7 Strangers
EXITheatre

Through Nov 23.So there's a God-fearing honky hayseed, a loudmouth Jew who cracks wise, a saucy crypto-dyke goth, an MTF tranny, a moneyed pretty boy--seven people altogether. Seven strangers, in fact, picked to live in a house to find out what happens when people stop being polite... sound familiar?

MTV popularized the reality-television genre over 10 years ago with The Real World, and now, local company EXITheatre brings the experience to Seattle theatergoers! Yawn. Did I mention this all occurs not in a theater but in an actual house, with multiple scenes happening simultaneously in different rooms? Just like the TV show. Unfortunately, the manufactured plot lines of 7 Strangers are far less interesting than MTV's version of engineered spontaneity.

The production is simple, if unusual.

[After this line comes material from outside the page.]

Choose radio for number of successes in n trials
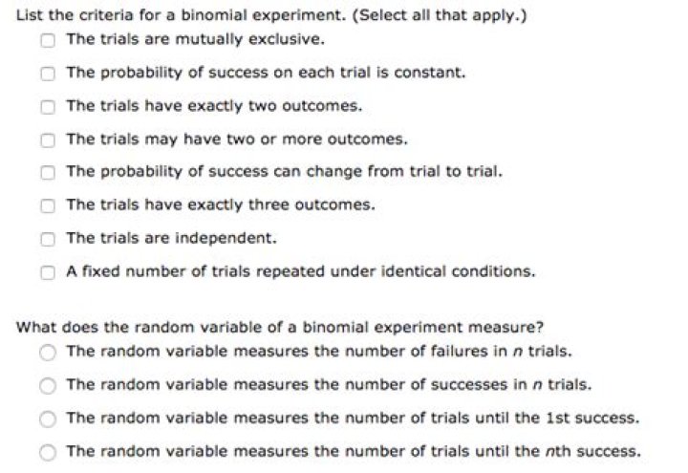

Seven actors have created seven characters, and they move through the Magnolia house, performing "scenes." While certain information has to be exchanged within each scene, the actors improvise the dialogue. The idea is interesting, but the show is merely a tangled yarn-ball of young-American stereotypes--which is to say, dull. Crises do develop--the characters have suicidal parents, dead boyfriends, and dying girlfriends, and they confront sexual quandaries of varying stripes. But the pathos and voyeurism produce little titillation, because we've seen all this before. On MTV, fer crissakes.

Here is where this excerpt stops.